Um, but you--not knowing is the norm, by the way. I mean um, it's odd. A lot of children survivors don't want to know. They've had enough, they don't want to know anything at all. Um, not everybody but a lot. What... Do you still have nightmares?

No, I don't.

When your children were younger did you?

Yeah.

Holocaust nightmares about them?

Um, I know I had nightmares about the war, but I don't know if it involved them in particular.

Why do you suppose that trains, you're affected by trains it sounds.

Yeah.

Why do you suppose that is?

Well um, that whistle, you know. Uh, um. Something frightening must have happened um, there. I don't know.

When you were small, as a child.

Yeah. Maybe it was the Germans and their dogs or their uh, guns or the fear of my parents in trains. But I actually get a physical thing about it.

Did you see Shoah?

Mm-hm. Trains.

The trains were all over the place.

Gives me chills with those trains.

Have you ever, do you take a train in the United States?

Yeah.

And does it make you uncomfortable?

I think I'm, I'm able to uh, put things in compartments. I've gotten, gotten real good at that. Very good at that.

Um, you said you wanted to be a docent and that you were interested in higher educational projects. Tell me more about your feelings about that.
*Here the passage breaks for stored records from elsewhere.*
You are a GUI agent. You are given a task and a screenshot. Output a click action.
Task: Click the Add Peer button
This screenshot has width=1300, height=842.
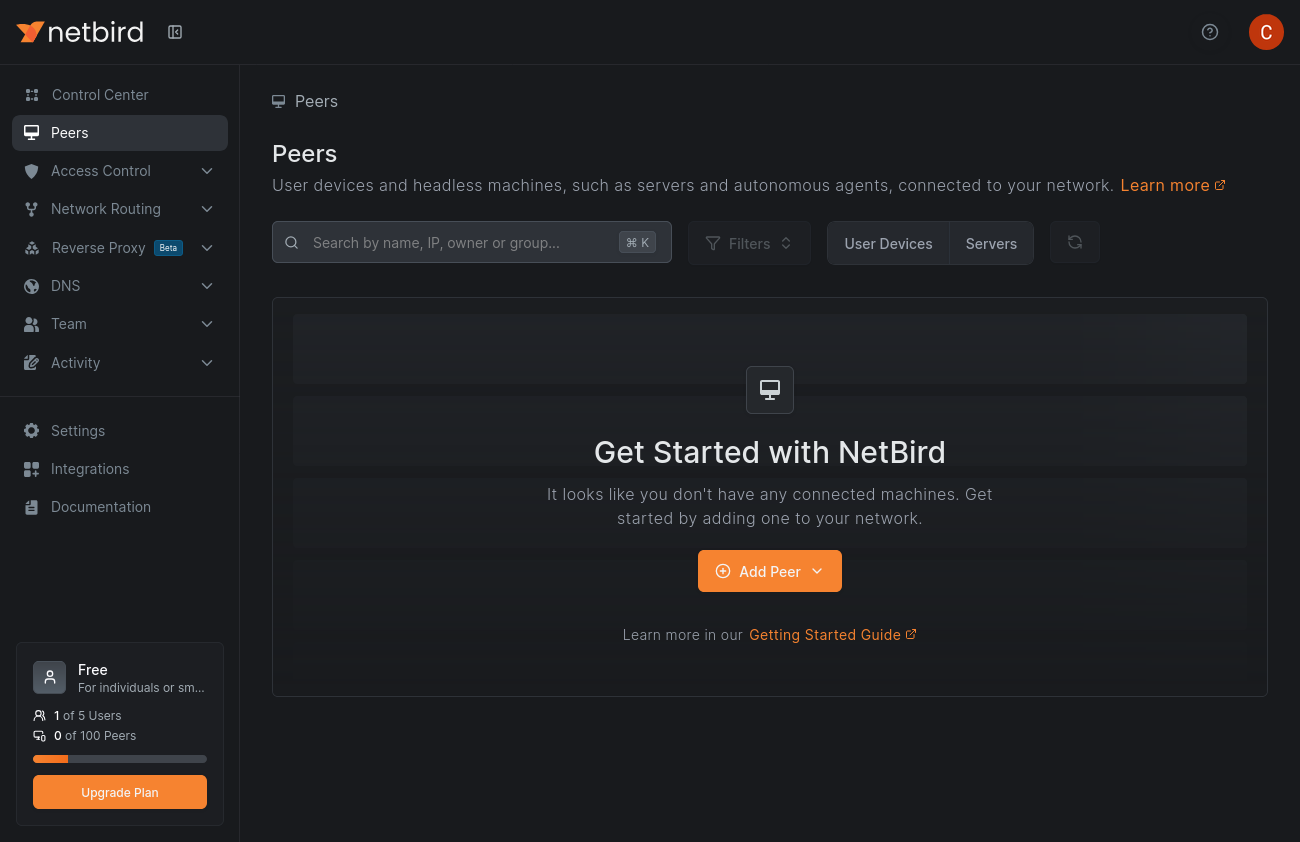point(770,571)
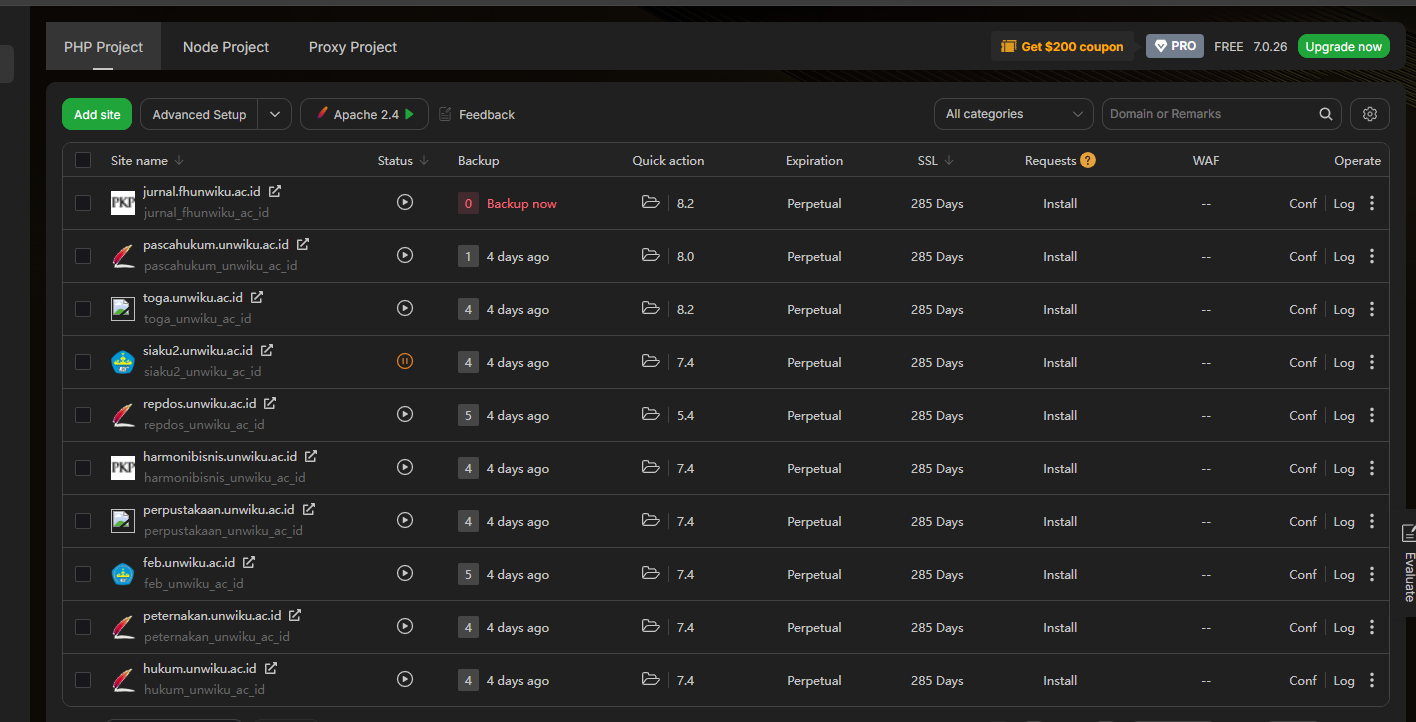Screen dimensions: 1416x722
Task: Click the Requests help question icon
Action: [x=1088, y=160]

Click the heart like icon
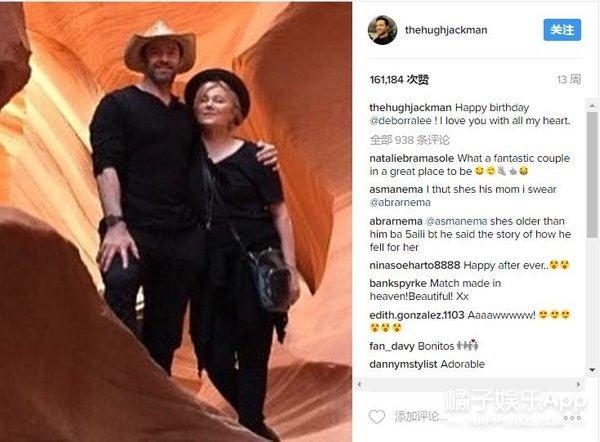[377, 416]
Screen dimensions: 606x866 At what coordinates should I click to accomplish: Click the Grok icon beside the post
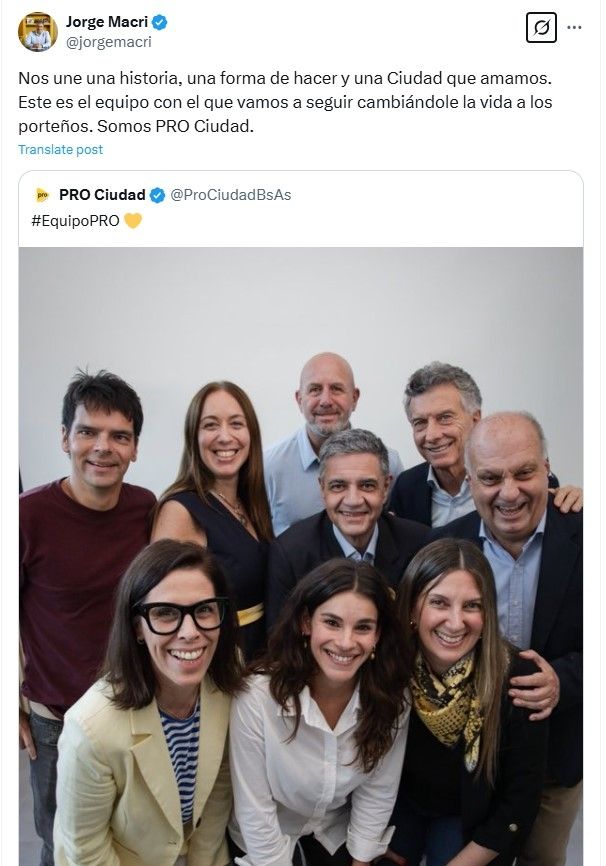tap(541, 28)
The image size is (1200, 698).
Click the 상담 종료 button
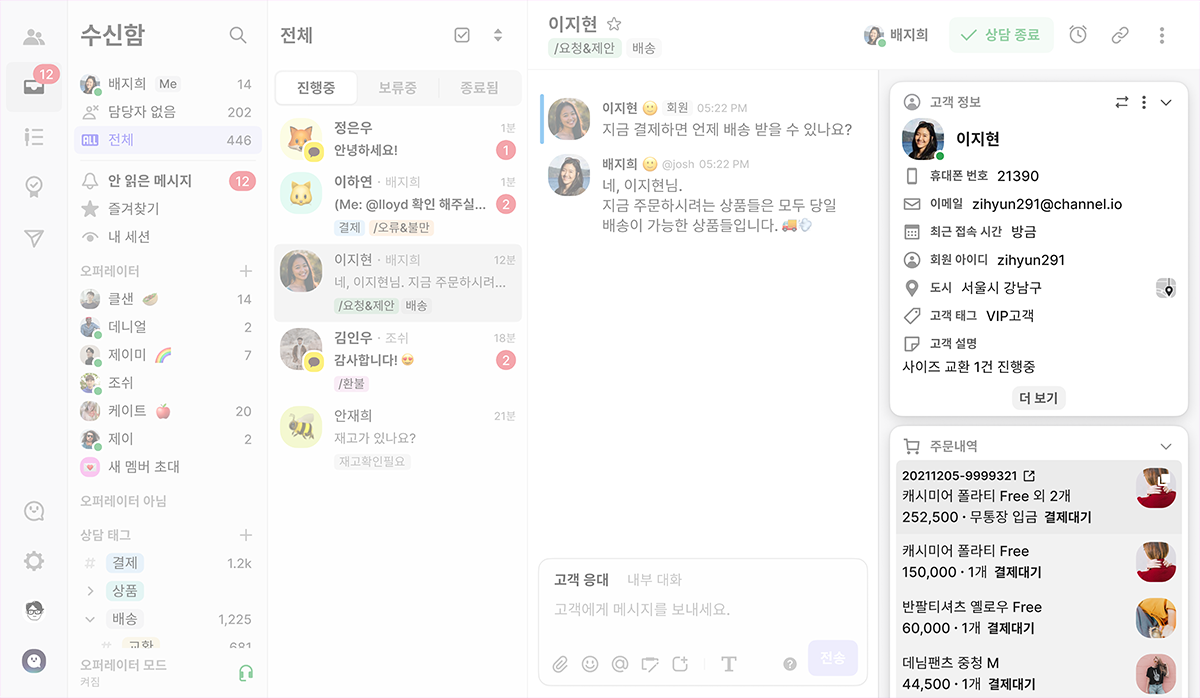(x=1001, y=35)
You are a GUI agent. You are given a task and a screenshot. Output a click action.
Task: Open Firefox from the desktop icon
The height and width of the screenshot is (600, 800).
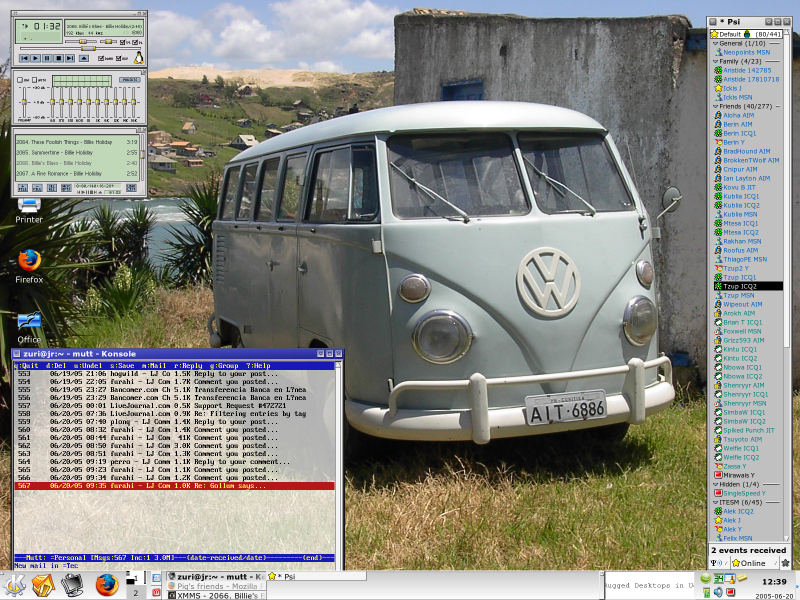coord(30,261)
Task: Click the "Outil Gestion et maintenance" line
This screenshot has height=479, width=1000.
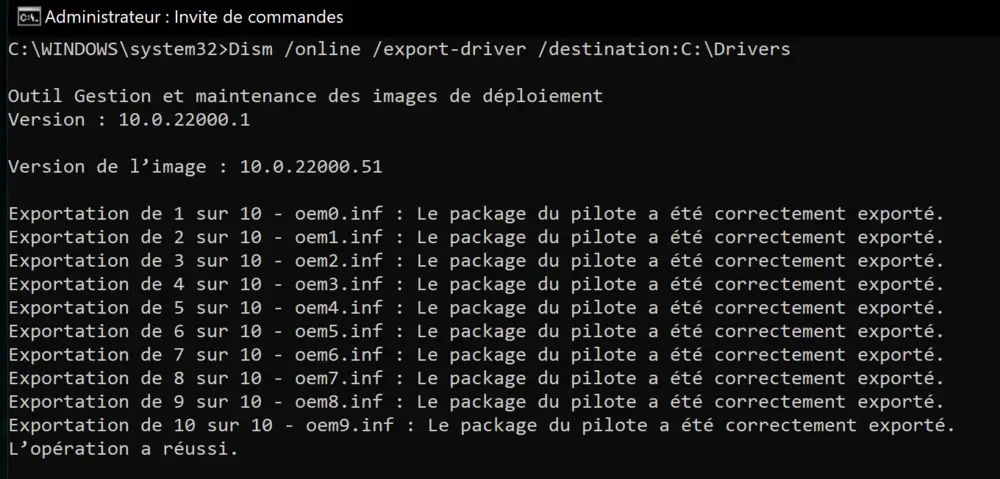Action: (305, 96)
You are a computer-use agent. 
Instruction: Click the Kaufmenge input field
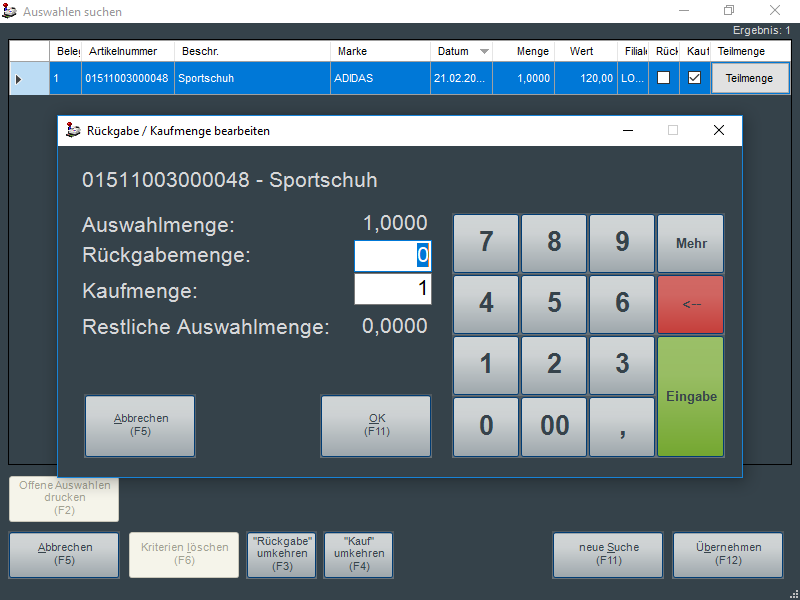(392, 290)
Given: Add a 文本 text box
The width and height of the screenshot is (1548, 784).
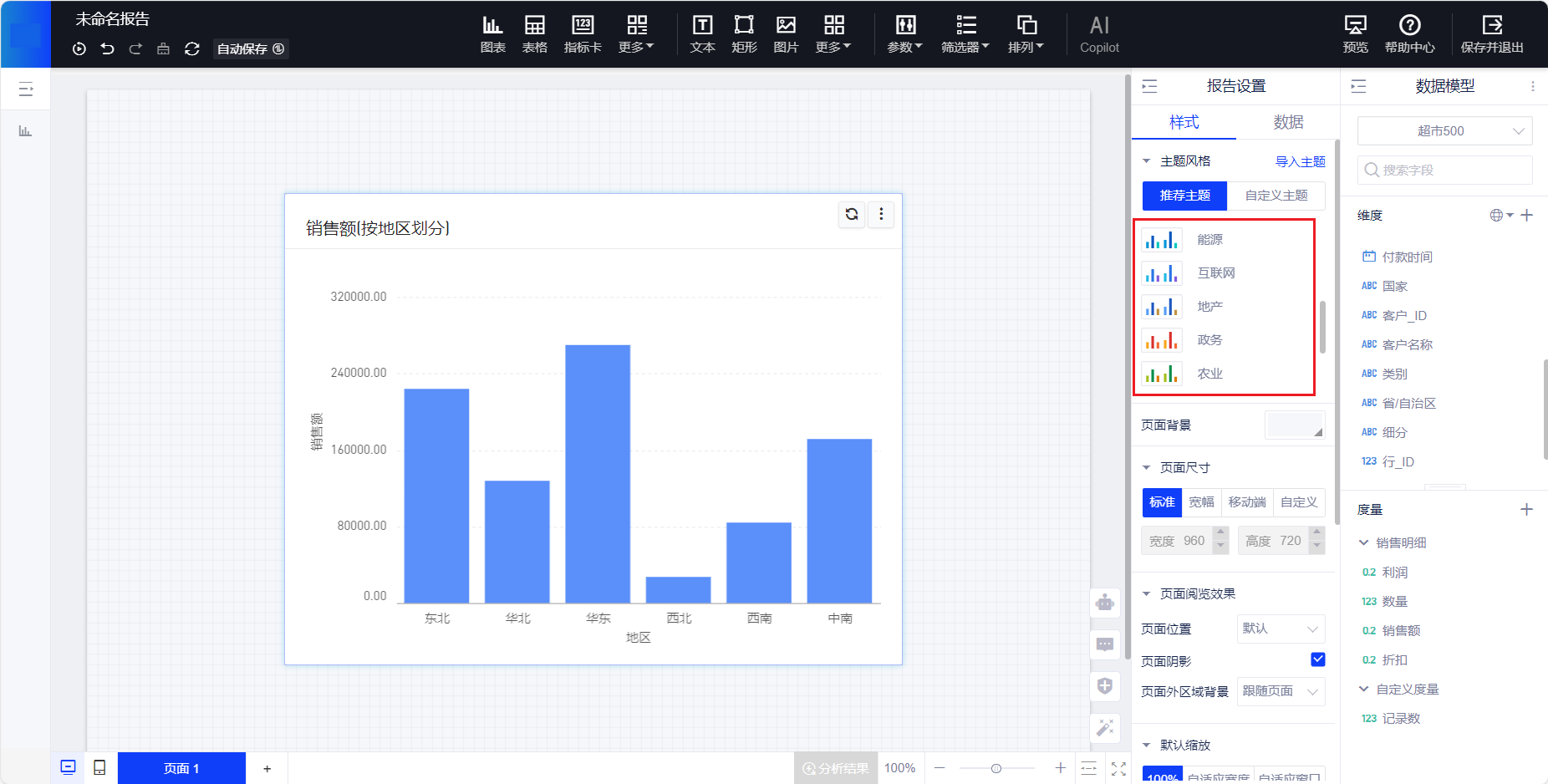Looking at the screenshot, I should [702, 34].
Um. Well I feel that on a personal level, it's my connection with my parents, because um, I don't have a memory. And um, it gives me a connection to what they went through. And also um, I feel I'm doing something useful by um, educating myself and try...and helping with the education of young people and whoever goes through the uh, museum. And my own children you know, having knowledge that I can speak to them intelligently.